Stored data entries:
***
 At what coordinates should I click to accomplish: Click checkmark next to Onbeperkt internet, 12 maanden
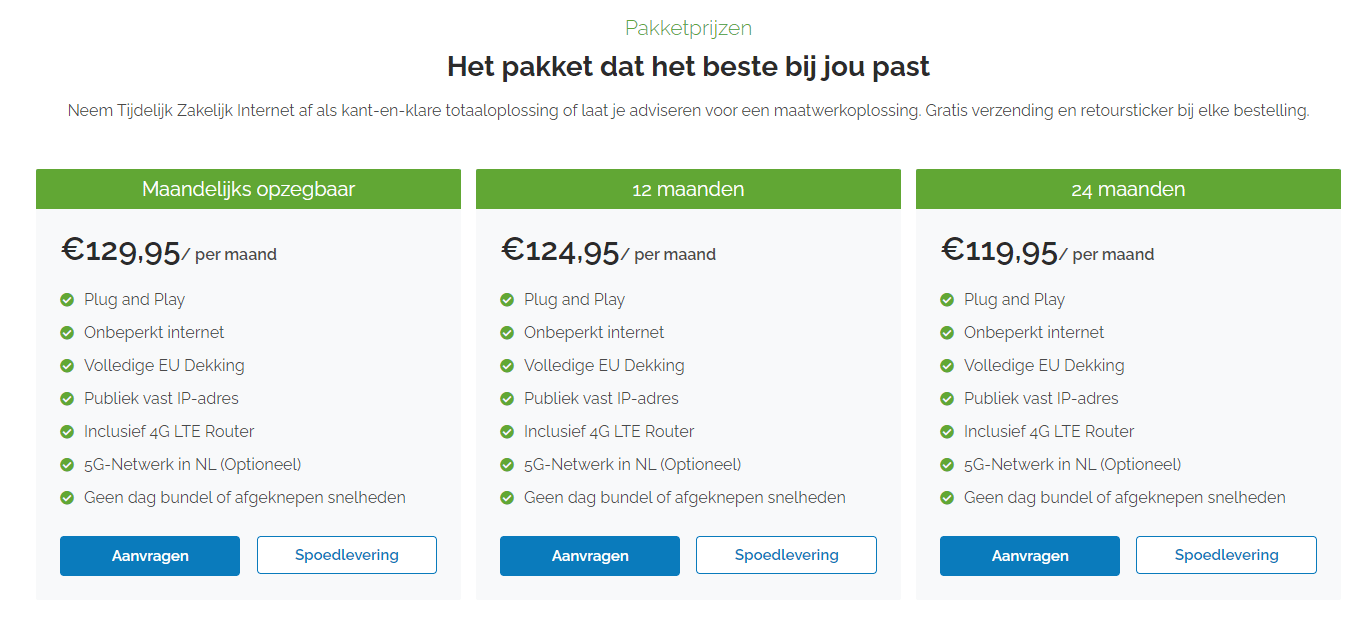[507, 333]
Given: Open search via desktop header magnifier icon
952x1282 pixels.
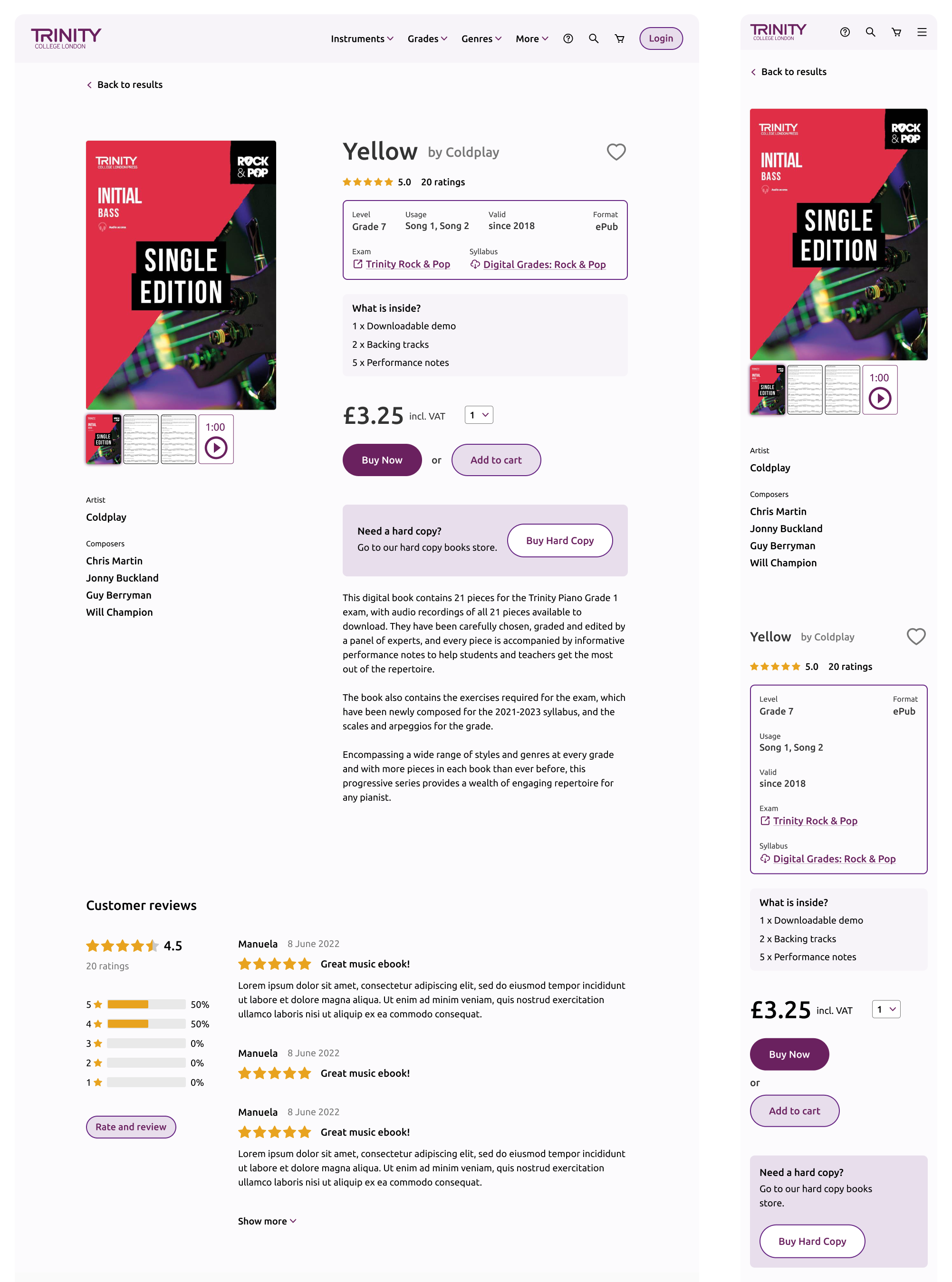Looking at the screenshot, I should click(594, 38).
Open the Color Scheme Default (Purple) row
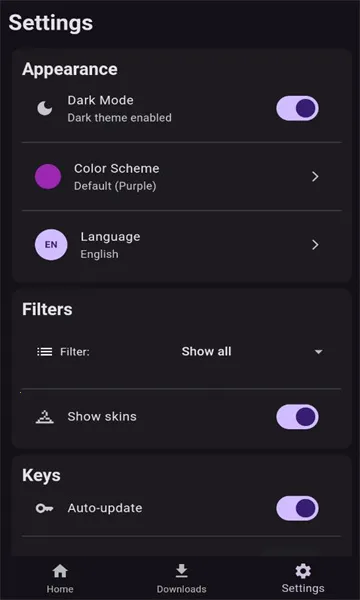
***
### Assignment
Exactly the lines from the one holding "Given: Open search" to the last line of the records above should be duplicated, with no pictures among them.

### Response area
Given: Open search via desktop header magnifier icon
952x1282 pixels.
Looking at the screenshot, I should click(594, 38).
Open the Color Scheme Default (Purple) row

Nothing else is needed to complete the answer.